Это была молодая дама монументальных размеров, с громовым голосом и непростым характером. Блюмина была классным руководителем «А» класса из нашей параллели, и, так как среди «ашек» у меня были близкие приятели, я знал, что «ашки» ее безмерно любили. Это, в частности, выражалось в прозвище «Мамочка», которым ее зачастую называли и в глаза. Великолепные отношения с Зоей Александровной установились и у нашего класса, хотя у нас никаких прозвищ не возникло, и за глаза мы все называли ее просто «Зоя». Об ее уроках довольно подробно рассказывается в главе, посвященной предметам и программам. Здесь я бы остановился на некоторых особенностях ее характера, который вполне соответствовал ее монументальным размерам.

Когда мы слишком расходились, а это случалось достаточно часто, и попадались ей под руку, то могли получить вполне «любовную», но весьма впечатляющую затрещину, сопровождавшуюся чем-нибудь вроде: «или ты сейчас же успокоишься, или я тебе так дам, что от стенки тебя ложкой отскребывать придется».

УСЛОВИЕ ЗАДАЧИ: Пожалуйста, воспроизведите из фрагмента о Зое Александровне дословно всё, начиная со слов «Это была молодая» и ниже вплоть до слов «ее монументальным размерам.».

РАЗДЕЛ ДАННЫХ:
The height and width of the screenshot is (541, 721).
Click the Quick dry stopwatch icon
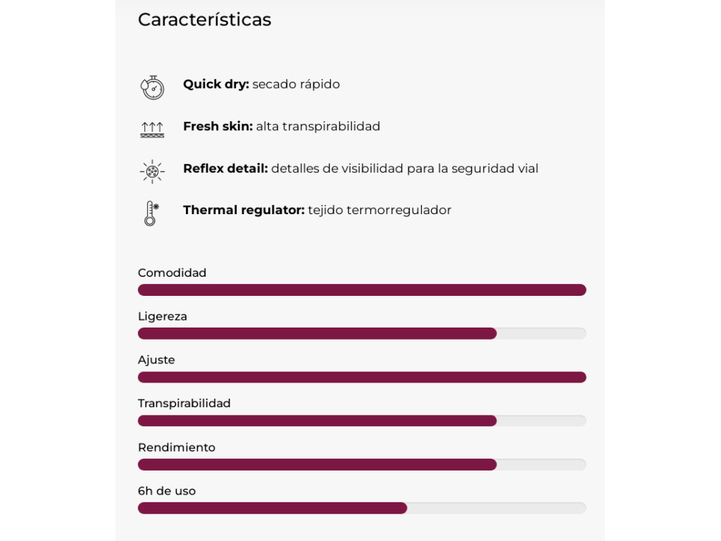click(152, 87)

ИТОГОВЫЙ РЕЗУЛЬТАТ:
Это была молодая дама монументальных размеров, с громовым голосом и непростым характером. Блюмина была классным руководителем «А» класса из нашей параллели, и, так как среди «ашек» у меня были близкие приятели, я знал, что «ашки» ее безмерно любили. Это, в частности, выражалось в прозвище «Мамочка», которым ее зачастую называли и в глаза. Великолепные отношения с Зоей Александровной установились и у нашего класса, хотя у нас никаких прозвищ не возникло, и за глаза мы все называли ее просто «Зоя». Об ее уроках довольно подробно рассказывается в главе, посвященной предметам и программам. Здесь я бы остановился на некоторых особенностях ее характера, который вполне соответствовал ее монументальным размерам.